Alternative music reviews

February 1, 2008

What I Did In My Holidays Part 1

Filed under: boxing,ramblings,the studiofix — @ 2:35 pm Comments (0)

Normally, as soon as I finish writing a review of a submitted CD, I cast it towards the wall of CDs next to the bed. It has to fend for itself from then on, either snuggling up to fellow unsigned items or attempting to infiltrate the alt-country that dominates my post-vinyl years. The CD’s destiny is to lie there gathering dust and being squashed below all the other CDs that follow.

Given that I suddenly had some time, I began to listen to the past five years of CDs. More recently I even bought an external drive and started to convert my music to MP3 as well as adding a very cheap MP3 player to the car. I now carry a half Gig of selected tracks around with me.

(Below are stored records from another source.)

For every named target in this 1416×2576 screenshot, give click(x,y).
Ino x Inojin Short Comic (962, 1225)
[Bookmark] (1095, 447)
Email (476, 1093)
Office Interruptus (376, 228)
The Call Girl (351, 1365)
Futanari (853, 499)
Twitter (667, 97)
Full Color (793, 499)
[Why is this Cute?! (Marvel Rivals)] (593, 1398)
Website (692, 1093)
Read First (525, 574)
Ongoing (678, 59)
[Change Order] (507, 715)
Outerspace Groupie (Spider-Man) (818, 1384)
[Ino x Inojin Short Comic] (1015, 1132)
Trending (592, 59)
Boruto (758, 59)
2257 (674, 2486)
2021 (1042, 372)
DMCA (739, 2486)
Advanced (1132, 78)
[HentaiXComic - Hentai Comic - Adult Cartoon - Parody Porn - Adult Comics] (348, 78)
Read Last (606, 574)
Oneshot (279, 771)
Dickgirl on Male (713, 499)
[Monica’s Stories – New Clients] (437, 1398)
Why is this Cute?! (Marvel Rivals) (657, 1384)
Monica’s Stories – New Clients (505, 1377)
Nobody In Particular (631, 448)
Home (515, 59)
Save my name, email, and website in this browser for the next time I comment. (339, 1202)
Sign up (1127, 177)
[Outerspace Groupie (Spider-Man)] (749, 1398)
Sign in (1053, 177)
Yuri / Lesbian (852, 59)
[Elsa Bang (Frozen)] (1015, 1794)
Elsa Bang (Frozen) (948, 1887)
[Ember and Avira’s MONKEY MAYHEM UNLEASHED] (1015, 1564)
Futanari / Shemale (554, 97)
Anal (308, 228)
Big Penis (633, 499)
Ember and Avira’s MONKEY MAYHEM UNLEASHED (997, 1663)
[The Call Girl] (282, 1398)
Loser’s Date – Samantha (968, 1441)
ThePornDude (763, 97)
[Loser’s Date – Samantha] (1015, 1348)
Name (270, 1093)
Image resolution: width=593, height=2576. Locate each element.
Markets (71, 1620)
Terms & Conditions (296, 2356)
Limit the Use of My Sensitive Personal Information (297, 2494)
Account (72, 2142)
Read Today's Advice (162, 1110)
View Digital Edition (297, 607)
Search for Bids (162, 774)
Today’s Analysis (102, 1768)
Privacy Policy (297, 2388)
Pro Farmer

What did I learn? I learnt that the music I have been listening to and reviewing is just as good as anything else I have in my collection. I can mix Scud Mountain Boys and Drunk with The Reverse and Things In Herds and it all equally brilliant and inspiring. As a side effect of this confirmation I also realised that it is not the quality of the music that leads to a band being signed/unsigned famous/unknown. I have no idea what does make that difference but it probably includes a large slice of luck (“that was lucky” said a spectator to Gary Player as he holed a long put. “Yes, ” said Player, “and the more I practice the luckier I get”).

In all of this walking down memory lane, I returned to two albums that sound even better after a little time away from them. repeated listens (out of choice and not duty) now mean I can place them into my personal “Greatest classic albums of all time, ever” list. I think its just a coincidence that both bands are from Los Angeles.

The Studiofix Will Change Your Life (2006). The Studiofix play music that is Indie Rock/Funk/Soul and bring together musical elements from the 60s onwards. Mind you, you could make anything sound good when you are fronted with a girl who can sing like Paco.

Way Down East by Boxing (2003). Sadly split up now. Boxing produced an album of bewilderingly quirky and twisted Indie music that can years later still surprise and energise.